ENTRIES PROVIDED:
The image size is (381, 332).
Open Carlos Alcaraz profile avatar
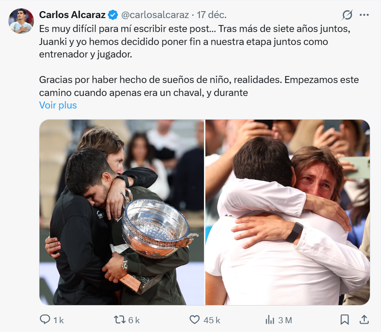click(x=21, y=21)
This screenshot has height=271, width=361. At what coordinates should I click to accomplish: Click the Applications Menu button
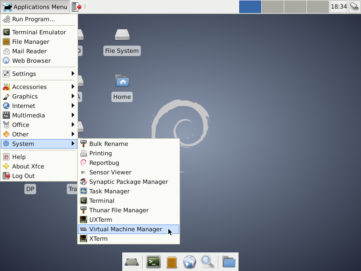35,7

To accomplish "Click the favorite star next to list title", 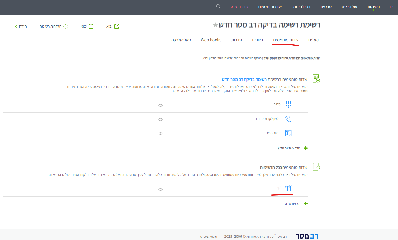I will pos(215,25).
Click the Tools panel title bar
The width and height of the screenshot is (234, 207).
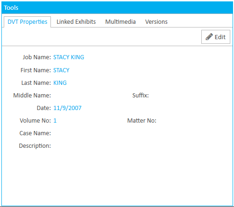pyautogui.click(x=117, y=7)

ASSIGNMENT: With pictures left out, extract the lines from the one containing "The width and" to the end of the material above, both included, exactly as written.

PROBLEM SOLUTION:
The width and height of the screenshot is (234, 207).
pyautogui.click(x=117, y=7)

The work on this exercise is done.